In the past two years since its relaunch, Belstaff has rocketed—to put it in the label's preferred motor terms—from 0 to 60: menswear and womenswear, and megalith-size flagships in cities around the globe. And yet, for the customer, the label is just a year old. "We started shipping Fall '12, and now we're shipping Fall '13," creative director Martin Cooper said at his presentation today. "For many people, we're still a new brand." He took the occasion of his Spring collection to reiterate the archival history that provides the wellspring for his Belstaff, while edging it forward. Opposite models in the new collection, he arranged Belstaff outerwear from decades past, well loved but satisfyingly resilient. The correspondence between the new and the old was absolutely clear. That was the point. "For me," Cooper said, "the groove can never be deep enough."

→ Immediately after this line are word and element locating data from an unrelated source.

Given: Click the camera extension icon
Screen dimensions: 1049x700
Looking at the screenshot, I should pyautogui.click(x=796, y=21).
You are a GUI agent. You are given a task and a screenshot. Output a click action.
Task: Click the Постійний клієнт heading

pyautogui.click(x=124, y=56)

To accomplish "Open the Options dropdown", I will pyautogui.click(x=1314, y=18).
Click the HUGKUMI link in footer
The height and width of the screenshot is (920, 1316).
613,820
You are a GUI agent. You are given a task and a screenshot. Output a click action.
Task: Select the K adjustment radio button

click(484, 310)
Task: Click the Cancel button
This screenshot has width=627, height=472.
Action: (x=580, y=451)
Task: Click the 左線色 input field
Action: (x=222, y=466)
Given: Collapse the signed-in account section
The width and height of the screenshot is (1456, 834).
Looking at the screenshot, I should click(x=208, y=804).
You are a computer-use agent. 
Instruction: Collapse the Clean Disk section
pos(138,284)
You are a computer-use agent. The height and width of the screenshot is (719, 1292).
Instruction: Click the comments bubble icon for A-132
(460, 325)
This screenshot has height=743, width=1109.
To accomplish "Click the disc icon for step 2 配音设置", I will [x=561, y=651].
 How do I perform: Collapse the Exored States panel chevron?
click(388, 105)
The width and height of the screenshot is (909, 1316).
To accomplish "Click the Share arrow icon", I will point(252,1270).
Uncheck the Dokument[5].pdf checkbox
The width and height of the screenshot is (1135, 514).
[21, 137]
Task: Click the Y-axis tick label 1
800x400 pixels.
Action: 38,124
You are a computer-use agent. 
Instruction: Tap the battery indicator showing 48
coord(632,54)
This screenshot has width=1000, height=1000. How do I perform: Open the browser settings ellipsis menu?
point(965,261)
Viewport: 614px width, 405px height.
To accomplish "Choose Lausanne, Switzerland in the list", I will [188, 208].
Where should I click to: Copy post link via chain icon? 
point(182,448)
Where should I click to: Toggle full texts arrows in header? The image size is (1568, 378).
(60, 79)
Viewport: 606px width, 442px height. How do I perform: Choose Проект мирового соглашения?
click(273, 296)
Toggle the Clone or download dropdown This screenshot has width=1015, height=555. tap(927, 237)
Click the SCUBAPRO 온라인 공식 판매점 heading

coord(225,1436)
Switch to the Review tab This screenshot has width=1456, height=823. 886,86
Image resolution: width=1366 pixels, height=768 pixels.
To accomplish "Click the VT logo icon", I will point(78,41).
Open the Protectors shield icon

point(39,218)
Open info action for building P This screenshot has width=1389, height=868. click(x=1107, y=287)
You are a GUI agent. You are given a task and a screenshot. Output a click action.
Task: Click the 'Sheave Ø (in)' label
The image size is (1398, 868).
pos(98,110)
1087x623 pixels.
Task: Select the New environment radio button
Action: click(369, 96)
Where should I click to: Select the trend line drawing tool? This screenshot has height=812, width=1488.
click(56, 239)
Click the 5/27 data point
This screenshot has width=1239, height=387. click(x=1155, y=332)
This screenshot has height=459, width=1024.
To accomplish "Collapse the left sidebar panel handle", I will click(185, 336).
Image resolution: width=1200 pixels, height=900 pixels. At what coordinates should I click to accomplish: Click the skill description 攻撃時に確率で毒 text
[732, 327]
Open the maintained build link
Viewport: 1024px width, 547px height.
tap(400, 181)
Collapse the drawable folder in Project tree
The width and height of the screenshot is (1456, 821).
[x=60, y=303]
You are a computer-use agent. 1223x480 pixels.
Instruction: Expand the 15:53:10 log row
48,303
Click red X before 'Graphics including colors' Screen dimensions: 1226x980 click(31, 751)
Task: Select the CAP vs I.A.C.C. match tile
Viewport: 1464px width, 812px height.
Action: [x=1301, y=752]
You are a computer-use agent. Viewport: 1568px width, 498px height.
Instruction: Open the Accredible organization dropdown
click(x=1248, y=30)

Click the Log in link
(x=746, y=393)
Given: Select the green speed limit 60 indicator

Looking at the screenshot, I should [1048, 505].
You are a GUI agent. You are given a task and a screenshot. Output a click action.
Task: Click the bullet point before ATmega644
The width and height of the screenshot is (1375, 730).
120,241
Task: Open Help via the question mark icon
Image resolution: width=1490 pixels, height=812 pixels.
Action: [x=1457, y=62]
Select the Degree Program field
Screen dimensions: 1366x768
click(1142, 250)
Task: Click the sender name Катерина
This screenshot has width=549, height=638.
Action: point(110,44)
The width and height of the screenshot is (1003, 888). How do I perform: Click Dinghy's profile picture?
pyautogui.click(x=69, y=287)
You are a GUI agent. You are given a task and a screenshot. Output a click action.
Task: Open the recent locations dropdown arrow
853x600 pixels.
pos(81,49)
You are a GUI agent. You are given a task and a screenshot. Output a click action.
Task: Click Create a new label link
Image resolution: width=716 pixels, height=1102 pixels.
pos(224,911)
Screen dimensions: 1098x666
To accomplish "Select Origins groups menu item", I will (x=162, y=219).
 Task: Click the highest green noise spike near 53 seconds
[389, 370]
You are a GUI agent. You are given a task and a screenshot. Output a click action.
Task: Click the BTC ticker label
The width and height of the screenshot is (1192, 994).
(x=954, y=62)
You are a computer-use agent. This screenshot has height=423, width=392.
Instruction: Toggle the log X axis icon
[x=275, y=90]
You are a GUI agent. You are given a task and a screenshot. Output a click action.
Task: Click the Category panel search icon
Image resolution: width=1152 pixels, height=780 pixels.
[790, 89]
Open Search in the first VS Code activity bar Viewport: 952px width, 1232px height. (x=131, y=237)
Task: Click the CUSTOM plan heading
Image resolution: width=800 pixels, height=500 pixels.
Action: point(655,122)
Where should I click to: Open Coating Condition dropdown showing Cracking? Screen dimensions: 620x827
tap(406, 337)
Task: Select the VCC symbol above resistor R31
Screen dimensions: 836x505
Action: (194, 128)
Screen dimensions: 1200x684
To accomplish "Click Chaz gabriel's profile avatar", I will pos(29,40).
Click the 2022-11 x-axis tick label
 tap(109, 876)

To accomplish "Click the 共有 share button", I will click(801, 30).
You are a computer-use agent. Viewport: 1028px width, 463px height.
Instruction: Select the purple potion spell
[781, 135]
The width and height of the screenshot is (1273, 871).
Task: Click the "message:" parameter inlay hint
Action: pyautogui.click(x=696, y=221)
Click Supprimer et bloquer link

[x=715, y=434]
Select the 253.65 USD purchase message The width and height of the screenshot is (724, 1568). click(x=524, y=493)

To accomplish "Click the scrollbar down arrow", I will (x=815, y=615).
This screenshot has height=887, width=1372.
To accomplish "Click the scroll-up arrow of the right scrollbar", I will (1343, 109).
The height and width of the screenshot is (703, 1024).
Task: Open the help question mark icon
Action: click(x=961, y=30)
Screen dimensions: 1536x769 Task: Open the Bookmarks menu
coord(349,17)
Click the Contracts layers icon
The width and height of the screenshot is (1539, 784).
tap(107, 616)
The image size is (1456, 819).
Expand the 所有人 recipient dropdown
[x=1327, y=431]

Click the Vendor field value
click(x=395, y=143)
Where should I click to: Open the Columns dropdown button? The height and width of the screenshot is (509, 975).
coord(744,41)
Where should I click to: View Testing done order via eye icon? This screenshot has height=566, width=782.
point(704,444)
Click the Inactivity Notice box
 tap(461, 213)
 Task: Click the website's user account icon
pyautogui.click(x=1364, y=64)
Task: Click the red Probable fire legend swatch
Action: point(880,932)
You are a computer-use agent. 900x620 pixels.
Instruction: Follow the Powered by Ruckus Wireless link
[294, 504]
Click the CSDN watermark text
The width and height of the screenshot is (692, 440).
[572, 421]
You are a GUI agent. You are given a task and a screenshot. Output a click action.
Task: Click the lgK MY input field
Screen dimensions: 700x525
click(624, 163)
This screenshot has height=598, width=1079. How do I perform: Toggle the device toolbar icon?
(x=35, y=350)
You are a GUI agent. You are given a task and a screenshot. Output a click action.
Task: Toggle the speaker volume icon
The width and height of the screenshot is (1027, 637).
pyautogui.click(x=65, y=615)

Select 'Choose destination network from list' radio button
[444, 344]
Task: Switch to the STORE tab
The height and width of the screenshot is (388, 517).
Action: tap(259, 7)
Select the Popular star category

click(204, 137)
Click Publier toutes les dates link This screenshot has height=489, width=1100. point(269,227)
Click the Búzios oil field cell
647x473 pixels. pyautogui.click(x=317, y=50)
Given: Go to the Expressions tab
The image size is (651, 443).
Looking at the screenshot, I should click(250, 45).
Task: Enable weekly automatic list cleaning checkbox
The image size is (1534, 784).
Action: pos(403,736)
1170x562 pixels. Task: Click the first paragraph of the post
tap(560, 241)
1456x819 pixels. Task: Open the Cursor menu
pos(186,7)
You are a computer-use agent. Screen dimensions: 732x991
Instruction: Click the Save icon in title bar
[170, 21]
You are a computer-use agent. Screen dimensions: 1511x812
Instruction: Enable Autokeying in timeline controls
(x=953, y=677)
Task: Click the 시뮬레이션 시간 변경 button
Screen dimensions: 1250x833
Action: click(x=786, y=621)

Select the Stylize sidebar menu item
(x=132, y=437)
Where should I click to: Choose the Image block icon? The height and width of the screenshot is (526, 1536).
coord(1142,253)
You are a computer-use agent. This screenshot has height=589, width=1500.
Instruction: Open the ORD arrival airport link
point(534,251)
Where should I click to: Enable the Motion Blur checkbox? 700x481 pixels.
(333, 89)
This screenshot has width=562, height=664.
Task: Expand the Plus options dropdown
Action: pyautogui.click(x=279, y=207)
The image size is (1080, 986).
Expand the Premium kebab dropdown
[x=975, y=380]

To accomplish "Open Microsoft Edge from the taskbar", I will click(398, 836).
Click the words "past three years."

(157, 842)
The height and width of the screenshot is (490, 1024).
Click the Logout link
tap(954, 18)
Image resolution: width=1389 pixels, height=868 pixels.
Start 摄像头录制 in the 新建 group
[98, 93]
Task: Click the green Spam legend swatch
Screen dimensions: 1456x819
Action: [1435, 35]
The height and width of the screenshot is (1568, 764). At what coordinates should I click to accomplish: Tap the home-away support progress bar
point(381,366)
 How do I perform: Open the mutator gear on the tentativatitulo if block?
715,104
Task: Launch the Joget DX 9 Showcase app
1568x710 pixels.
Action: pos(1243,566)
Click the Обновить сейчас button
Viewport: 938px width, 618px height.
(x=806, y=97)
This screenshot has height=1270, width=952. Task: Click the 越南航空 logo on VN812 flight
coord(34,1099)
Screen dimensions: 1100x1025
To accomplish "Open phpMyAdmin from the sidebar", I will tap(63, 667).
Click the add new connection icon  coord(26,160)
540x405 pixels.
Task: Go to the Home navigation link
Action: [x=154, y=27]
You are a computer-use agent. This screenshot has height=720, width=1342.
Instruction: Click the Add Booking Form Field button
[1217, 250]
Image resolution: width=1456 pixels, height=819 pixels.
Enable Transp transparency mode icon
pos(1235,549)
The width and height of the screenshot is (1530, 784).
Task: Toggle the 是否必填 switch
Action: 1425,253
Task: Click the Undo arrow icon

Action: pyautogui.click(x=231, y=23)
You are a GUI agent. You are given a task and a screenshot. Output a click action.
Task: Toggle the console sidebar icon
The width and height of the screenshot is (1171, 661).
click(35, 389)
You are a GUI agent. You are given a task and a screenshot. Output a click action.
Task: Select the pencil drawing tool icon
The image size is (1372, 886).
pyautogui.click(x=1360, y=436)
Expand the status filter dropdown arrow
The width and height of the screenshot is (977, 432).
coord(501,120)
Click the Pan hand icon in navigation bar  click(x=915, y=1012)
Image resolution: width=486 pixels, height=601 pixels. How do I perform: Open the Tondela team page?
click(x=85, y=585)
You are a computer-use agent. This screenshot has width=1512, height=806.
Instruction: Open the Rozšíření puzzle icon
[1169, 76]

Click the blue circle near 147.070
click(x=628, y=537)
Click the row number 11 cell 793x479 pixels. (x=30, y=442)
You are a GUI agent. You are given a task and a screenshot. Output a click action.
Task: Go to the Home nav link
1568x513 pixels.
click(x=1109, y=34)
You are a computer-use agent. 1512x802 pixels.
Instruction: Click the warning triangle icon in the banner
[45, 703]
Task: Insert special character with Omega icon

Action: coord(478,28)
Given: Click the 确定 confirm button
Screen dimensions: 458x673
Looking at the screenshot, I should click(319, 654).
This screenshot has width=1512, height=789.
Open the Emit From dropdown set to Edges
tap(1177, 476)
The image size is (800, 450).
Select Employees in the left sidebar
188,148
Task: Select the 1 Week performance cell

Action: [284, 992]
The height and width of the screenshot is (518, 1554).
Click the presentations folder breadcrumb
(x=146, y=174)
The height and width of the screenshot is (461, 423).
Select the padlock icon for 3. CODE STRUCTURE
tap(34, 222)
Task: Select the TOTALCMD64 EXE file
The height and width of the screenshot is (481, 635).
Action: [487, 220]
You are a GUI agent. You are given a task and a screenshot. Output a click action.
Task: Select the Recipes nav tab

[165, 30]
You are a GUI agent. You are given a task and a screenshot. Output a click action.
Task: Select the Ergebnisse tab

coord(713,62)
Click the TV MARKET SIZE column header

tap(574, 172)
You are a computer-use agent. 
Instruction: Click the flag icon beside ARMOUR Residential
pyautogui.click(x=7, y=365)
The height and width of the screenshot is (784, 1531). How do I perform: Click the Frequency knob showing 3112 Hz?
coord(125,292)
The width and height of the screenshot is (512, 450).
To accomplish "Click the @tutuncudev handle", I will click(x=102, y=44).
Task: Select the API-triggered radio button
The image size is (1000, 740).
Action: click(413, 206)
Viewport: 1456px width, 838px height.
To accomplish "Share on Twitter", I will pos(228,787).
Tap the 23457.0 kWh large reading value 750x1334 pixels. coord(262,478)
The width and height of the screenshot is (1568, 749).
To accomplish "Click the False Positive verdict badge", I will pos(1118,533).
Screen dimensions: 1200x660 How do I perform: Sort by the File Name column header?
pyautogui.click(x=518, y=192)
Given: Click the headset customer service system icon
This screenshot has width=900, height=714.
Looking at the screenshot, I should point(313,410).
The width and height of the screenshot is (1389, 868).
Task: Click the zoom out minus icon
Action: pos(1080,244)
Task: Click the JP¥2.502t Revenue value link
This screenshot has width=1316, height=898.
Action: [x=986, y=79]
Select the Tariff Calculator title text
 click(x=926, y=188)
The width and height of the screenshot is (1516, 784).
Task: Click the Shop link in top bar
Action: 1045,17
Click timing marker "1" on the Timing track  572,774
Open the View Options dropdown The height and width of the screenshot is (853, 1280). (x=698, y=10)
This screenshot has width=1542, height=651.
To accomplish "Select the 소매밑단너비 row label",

For example: The Perfecto jacket then, the Perfecto jacket now. There it was in vintage form, and there were Cooper's newer versions, not only in leather (a fairly gorgeous petrol-blue leather that, along with the rest of the collection, suggests the designer has only skimmed the surface of his skill as a colorist), but also in canvas, in neoprene-bonded leather, and in a nylon so light he called it "onionskin." A version in hand-painted camouflage threatened to start the cycle of camophilia wrenching into gear all over again, even to a crowd of editors long since past their camouflage saturation point. The extrapolation of brand history continued through the more overtly Belstaffian Trialmaster jacket (here also as a jumpsuit), the moto pants, and more.

The whole collection felt more product-driven and, even within its narrow motorcycle purview, more diverse than in the past. Plus, attention must be paid to the conscious effort to drive down prices and, with new fabrications like canvas, nylon, and denim, keep them there.